■ **TRY IT**: Among the lines below, restate word for word only those from the line with "Click the right-pointing arrow below the grid" through the line with "Task: Click The item", with both end lines kept.

(Stored data entries)

= Beginning of Section =

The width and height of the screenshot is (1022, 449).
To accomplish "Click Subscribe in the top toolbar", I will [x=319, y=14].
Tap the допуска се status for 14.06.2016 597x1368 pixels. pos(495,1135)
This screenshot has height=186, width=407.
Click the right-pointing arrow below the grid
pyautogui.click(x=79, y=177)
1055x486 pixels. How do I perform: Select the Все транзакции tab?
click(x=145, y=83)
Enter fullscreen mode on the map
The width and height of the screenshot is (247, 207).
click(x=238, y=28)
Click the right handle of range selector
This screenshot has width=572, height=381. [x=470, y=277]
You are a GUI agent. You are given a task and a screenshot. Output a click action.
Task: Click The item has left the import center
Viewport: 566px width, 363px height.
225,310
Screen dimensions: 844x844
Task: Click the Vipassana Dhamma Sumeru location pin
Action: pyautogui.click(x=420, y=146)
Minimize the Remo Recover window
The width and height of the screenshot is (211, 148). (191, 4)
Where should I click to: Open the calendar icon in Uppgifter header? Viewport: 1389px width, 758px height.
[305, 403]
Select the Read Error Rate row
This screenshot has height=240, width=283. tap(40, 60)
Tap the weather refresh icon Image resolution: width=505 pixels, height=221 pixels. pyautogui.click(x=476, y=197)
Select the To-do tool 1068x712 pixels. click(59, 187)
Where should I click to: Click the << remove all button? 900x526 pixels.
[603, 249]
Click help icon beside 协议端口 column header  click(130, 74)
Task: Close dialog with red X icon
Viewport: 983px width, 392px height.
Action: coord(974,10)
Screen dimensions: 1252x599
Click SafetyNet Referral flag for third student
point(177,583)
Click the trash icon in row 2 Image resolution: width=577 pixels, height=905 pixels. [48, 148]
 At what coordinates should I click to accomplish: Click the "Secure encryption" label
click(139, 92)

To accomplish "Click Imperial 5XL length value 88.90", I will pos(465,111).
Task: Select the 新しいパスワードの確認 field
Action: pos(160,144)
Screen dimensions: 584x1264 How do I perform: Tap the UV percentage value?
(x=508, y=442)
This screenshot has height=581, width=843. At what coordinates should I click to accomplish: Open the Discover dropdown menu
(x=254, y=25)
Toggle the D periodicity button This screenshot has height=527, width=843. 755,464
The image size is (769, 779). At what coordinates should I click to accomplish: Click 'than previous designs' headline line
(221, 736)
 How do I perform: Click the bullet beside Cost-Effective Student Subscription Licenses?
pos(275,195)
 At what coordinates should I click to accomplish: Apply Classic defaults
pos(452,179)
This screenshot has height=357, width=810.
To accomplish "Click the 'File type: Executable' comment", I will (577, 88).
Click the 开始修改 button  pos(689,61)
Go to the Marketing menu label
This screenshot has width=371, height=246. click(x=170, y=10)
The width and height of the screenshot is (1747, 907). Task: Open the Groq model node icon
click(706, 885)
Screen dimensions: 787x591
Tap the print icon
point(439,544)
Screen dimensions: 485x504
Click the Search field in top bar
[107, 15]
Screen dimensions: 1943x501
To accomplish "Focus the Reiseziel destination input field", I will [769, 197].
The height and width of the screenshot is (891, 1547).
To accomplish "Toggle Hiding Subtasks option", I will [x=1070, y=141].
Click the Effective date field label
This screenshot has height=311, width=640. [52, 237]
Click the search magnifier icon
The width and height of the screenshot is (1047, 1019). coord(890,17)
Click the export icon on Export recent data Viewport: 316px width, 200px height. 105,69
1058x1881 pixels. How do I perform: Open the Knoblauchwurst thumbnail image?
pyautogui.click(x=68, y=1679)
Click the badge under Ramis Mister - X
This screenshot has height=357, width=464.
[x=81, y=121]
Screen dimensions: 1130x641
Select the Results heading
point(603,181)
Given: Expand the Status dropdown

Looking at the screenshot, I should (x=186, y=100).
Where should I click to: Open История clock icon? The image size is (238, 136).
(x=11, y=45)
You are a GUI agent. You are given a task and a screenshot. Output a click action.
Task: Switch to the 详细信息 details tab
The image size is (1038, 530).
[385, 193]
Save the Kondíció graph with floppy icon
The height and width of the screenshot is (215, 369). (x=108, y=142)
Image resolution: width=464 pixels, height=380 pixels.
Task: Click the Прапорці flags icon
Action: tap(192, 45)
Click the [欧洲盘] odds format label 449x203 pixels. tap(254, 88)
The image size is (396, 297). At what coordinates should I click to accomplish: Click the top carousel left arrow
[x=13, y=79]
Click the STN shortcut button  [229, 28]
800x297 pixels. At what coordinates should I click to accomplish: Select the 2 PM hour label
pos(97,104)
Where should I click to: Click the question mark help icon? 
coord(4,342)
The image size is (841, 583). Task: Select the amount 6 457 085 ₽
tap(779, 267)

= End of Section =

■ **RESULT OF THE TASK**:
Click the right-pointing arrow below the grid
pyautogui.click(x=79, y=177)
1055x486 pixels. How do I perform: Select the Все транзакции tab?
click(x=145, y=83)
Enter fullscreen mode on the map
The width and height of the screenshot is (247, 207).
click(x=238, y=28)
Click the right handle of range selector
This screenshot has width=572, height=381. [x=470, y=277]
You are a GUI agent. You are given a task and a screenshot. Output a click action.
Task: Click The item has left the import center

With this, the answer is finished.